思わず受け取ってしまうと、直後チクリと左の手首に痛みが走った。
「あら、毒蜘蛛ですか?」
私は右手で蜘蛛をはたく。
「うわぁぁあああ、素手で払い落すなよ! チズル!」
ユーシャが後ろに飛び退くと、すぐさまチズルが弓で蜘蛛を射抜いた。
…
……
………
「どうしました?」
「一応言っておくが、その毒蜘蛛、『パルドン』の毒は『カマーン・レッドスネーク』どころじゃない強力な毒、即効性の神経毒だ」
「そうなんですね」
「そうだ…ということはあの話…マジか…すげぇ、すげぇなお前!」
ユーシャが詰め寄って来る、無駄に近い。
「魂はどうやって維持を? 死神を逃れる方法があるのか? 教えてぶべぇ!」
突如目の前のユーシャが消え、色白い女性のへそと下腹部に変わる。 その後何かの布地が私の頭の上にかぶさった。

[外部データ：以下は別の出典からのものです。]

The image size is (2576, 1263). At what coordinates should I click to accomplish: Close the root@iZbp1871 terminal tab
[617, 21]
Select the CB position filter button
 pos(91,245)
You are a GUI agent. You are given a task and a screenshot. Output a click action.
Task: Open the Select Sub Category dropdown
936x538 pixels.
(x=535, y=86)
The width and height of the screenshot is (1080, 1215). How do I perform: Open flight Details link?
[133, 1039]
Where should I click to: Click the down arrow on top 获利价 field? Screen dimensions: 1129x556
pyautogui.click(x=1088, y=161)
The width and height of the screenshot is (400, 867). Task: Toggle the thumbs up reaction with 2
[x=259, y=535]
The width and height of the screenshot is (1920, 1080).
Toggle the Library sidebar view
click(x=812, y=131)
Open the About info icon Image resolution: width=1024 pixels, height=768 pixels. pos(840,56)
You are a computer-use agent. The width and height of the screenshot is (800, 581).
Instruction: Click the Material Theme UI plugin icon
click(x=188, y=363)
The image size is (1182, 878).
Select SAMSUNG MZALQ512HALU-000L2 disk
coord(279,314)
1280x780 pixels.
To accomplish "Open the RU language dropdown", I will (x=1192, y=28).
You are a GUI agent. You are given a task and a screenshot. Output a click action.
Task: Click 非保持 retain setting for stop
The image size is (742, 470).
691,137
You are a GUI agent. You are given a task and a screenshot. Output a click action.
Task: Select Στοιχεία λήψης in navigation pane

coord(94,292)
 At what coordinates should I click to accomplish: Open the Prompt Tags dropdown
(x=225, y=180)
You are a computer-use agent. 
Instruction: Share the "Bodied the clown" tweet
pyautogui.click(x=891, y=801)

「あー! なんか踏んじゃった! ユーシャ踏んじゃった!」
「クッソ、退けヨシミ。 ぎゃふッ!」
どうやらユーシャの頭上から女性が降ってきたらしい。 その後も追加で女性が降り続き、合計五名がこの場に降ってきた。
「ユーシャ、ちゃんとお留守番してましたかー?」
「いでで…先生、ヒカリたちの回収ありがとうございます」
「…なるほど、ターレン先生もお仲間だったのですね…」
「ユーシャ? この痴女まだ動いてますよ? ちゃんと処置しなさい」
「処置したが、毒が効かねぇ。 あと先生、この女、死霊使いとしてはかなりのもんだ」
「はぁ、ユーシャ、それが本当ならあなたの彼女たちはとっくに乗っ取られてませんか?」
「いや、個々のパーツを操作しないといけないタイプらしいから、おそらく操れても一、二体だろ、なら乗っ取られても残りで取り押さえられる」
「わかりました、この痴女の取り回しはユーシャに任せます。 それで、この後だけど…」
――――
私とサワンは奥の棺のある広間に連れ戻され、角に配置されている。
少し離れてチズル、サリー、マリエが抜剣したまま取り囲んでいる。
広間中央の棺は蓋が戻されており、ターレン先生とユーシャがその蓋の上に何か羊皮紙のようなものを広げて話をしている。
残りの女性剣士はその周囲を警護している。
「今は代わりに第三チャンバーをウエスタン‐ディジタスにマウントしてあるわ、この第四はどこにもマウントせず、このまま出口を掘り返してもらってサイトに戻る予定よ」
「あいつらは?」
「斥候として残すわ。 あと、第三はしばらく繋ぎっぱになる。 下手すると二度と使えなくなるわね」
「何かあったか?」
「乗ってきた魔装馬車に重装甲魔法騎士の装備が一体隠してあったのよ、オアツラエ氏が単身乗り込もうとしたところを組合の姉御にチクって止めさせたわ」
「ああ、重装甲魔法騎士の感知器だとチャンバーの仕組みがばれるかもな」
「正直危なかったわよ。 後は組合の掃討部隊のバカ共に来てもらって何もないところを捜させる。 我々が『とっくにどこかに逃げた』ことになって、捜査の目がチャンバーから他所に向いてくれれば御の字ってとこ」
――――
植木鉢に居るジョーの指向性マイクにより、彼らの会話は聞き取れていた。
「イツツ嬢様…」
「サワン、喋ってはいけません」
「いえ、聞いてください。 おそらく連中の言う『チャンバー』とは、この広間の事です。 そして…」
サワンによると、ここの空間はウエスタン‐ディジタスとは全く別のところにある可能性が高いという。
そして『マウントコマンド』という奇跡を行使して、ウエスタン‐ディジタスのダンジョンの『/misc』に出口を繋げていた、という事らしい。
奇跡はそう簡単に行使できるものではないため、繋ぎ換えたりしている今回はかなりの非常事態のはずだ、とも。
「ですが先ほど、先生は何処からともなく降ってきました。 ワープのような方法で入ってこれたのなら、出る手段もあるのでは?」
「ワープが何かは存じませんが、あれはおそらく『ハードリンク』を使ったのでしょう。
通常の『リンク』は一番近い『住所』に転移するので、本来なら先生はウエスタン‐ディジタスのダンジョンの『/misc』に飛ぶはずです。
ところが繋がりが無くなって孤立しているはずのこっちに飛んできた。 ということは、『物理座標』に転移するタイプの『ハードリンク』で間違いありません」
「では、ウエスタン‐ディジタスのどこかにつながる『ハードリンク』があれば、ここがどこだろうと戻れるのですね?」
「ええ、ただそういう都合の良いものが見つかるかは疑問です。 ただ―」
「ただ?」
「たしか第三チャンバーはウエスタン‐ディジタスに繋ぎっぱって言ってましたよね、あいつら…」
「ああ、なるほど! 外から第三チャンバーの壁を壊せば、その中は…」
「ええ、ウエスタン‐ディジタスのダンジョンの『/misc』ってわけです」
私たちは先生たちがサイトとやらに戻るために出口を掘り返すタイミングを待つことにした。